> [Your goal] Pull out the lines from the one containing "Screen dimensions: 984x1204" through the final line of the listing below and repeat them exactly. Leave the pictures behind.

> [Information given]
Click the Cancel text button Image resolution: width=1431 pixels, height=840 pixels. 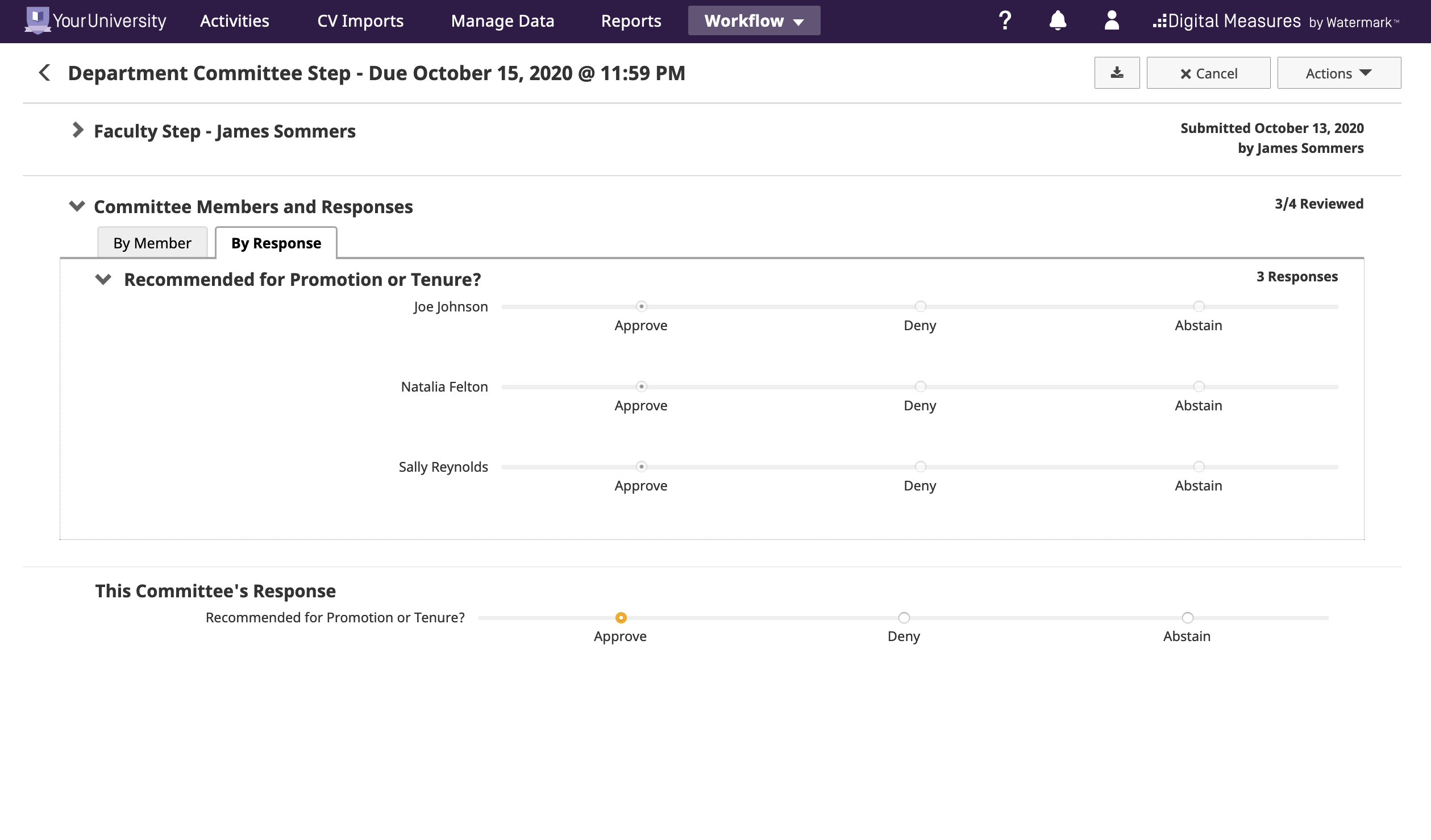click(1208, 73)
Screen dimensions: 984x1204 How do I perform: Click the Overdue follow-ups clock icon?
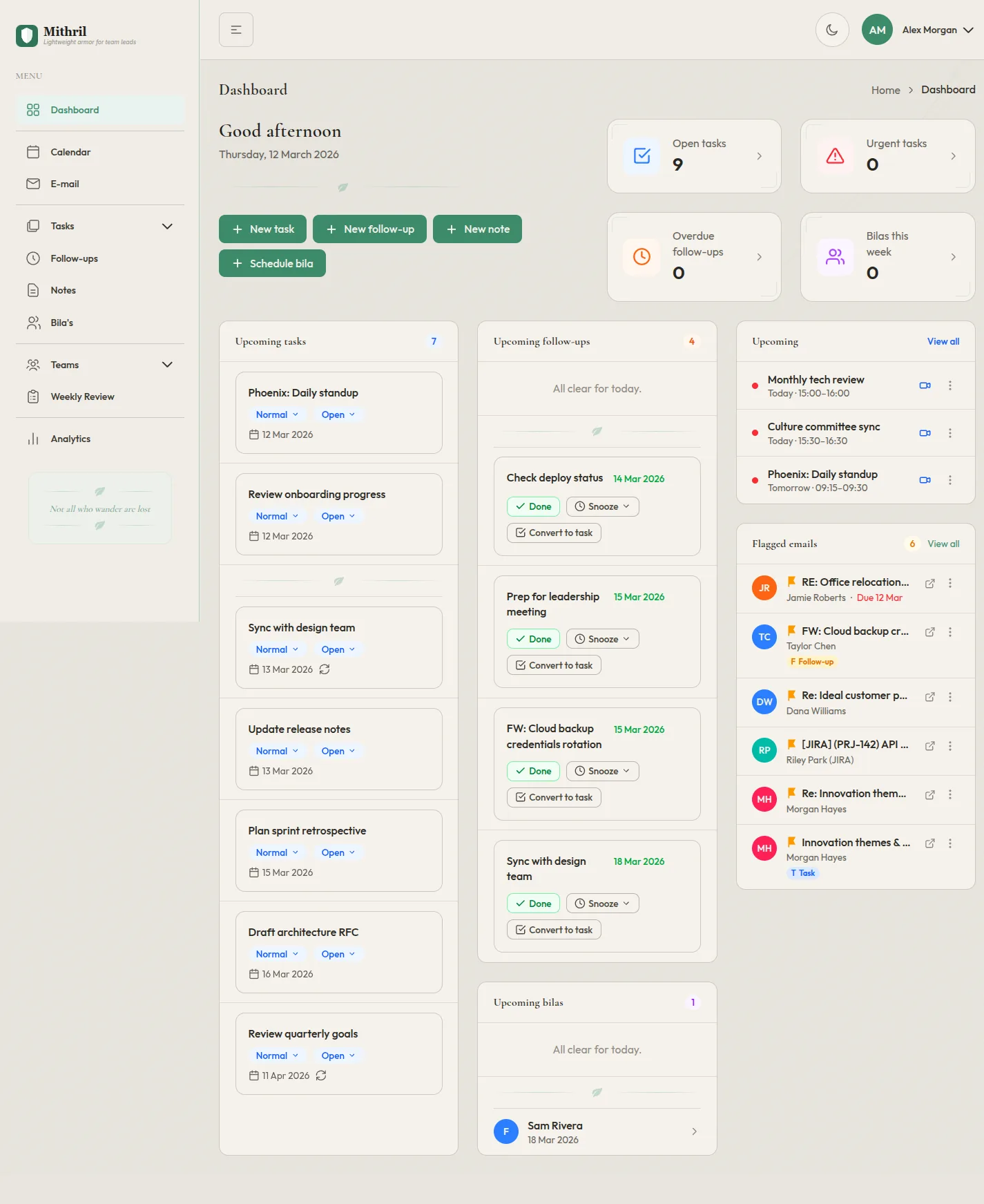pos(641,256)
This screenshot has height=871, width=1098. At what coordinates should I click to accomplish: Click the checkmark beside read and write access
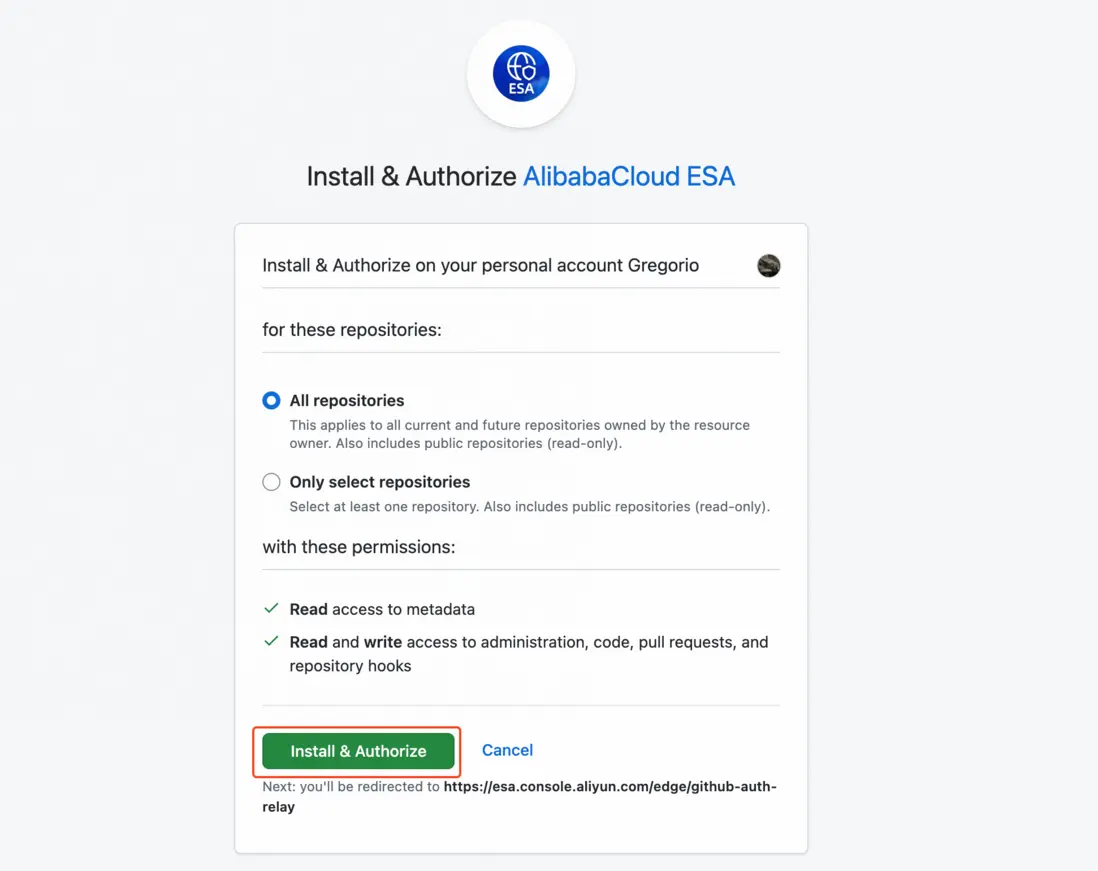[271, 641]
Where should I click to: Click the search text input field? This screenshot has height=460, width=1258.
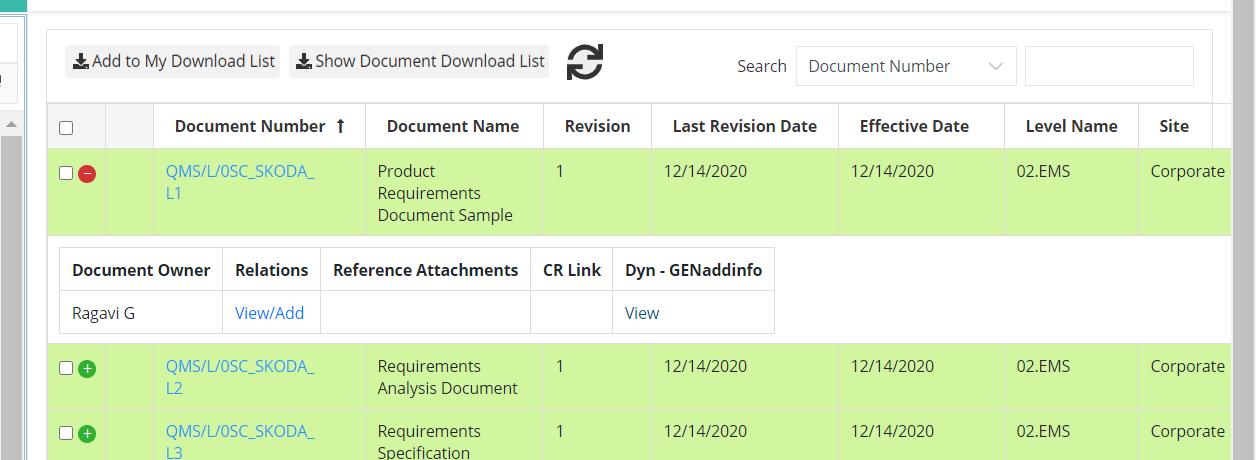tap(1109, 66)
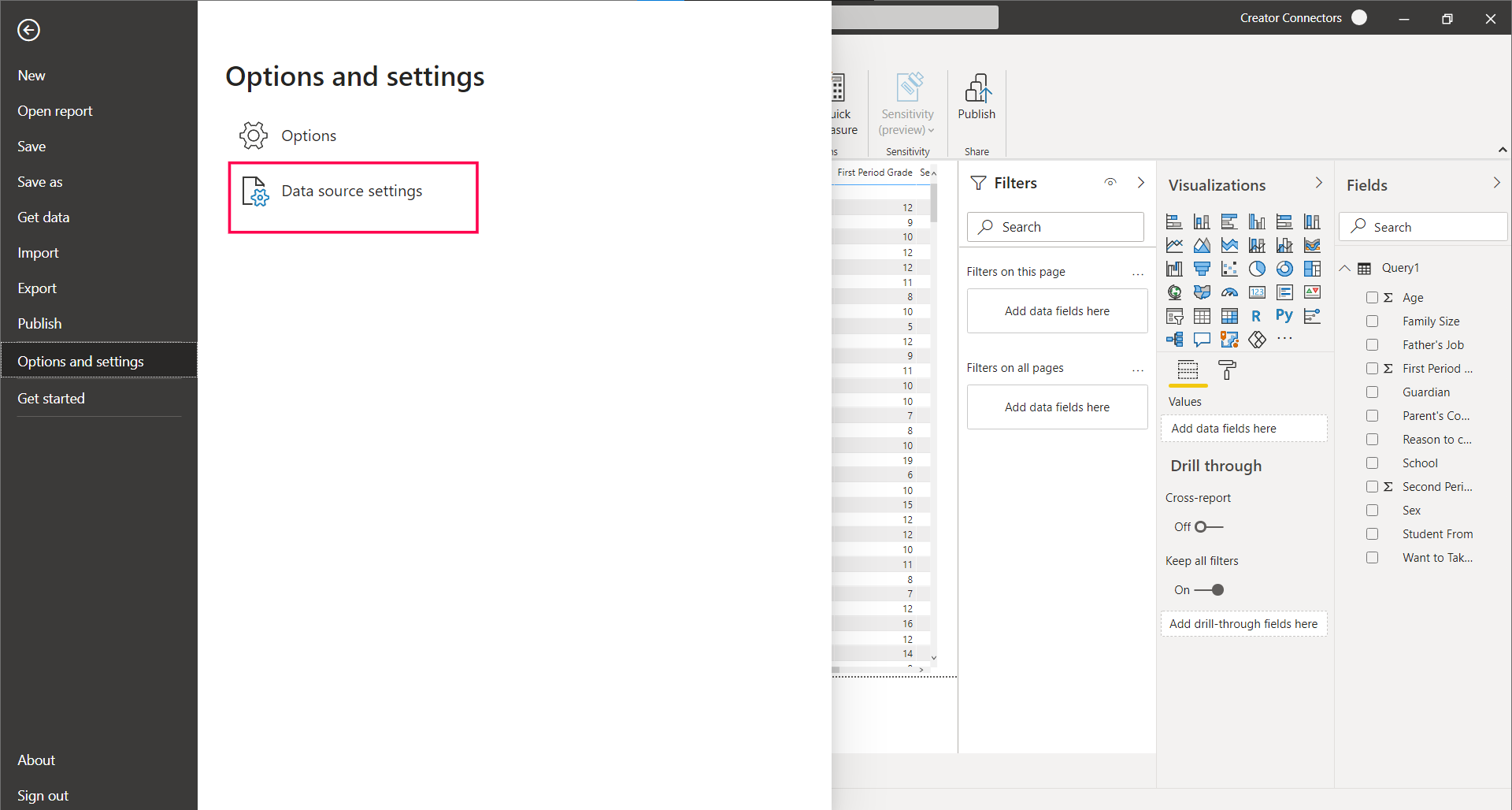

> [Expected answer]
Screen dimensions: 984x1204 How do I perform: Click the Overdue follow-ups clock icon?
pos(641,256)
This screenshot has height=871, width=1098. At what coordinates should I click to accomplish: Click the checkmark beside read and write access
[271, 641]
Where should I click to: Click the search text input field? This screenshot has height=460, width=1258.
tap(1109, 66)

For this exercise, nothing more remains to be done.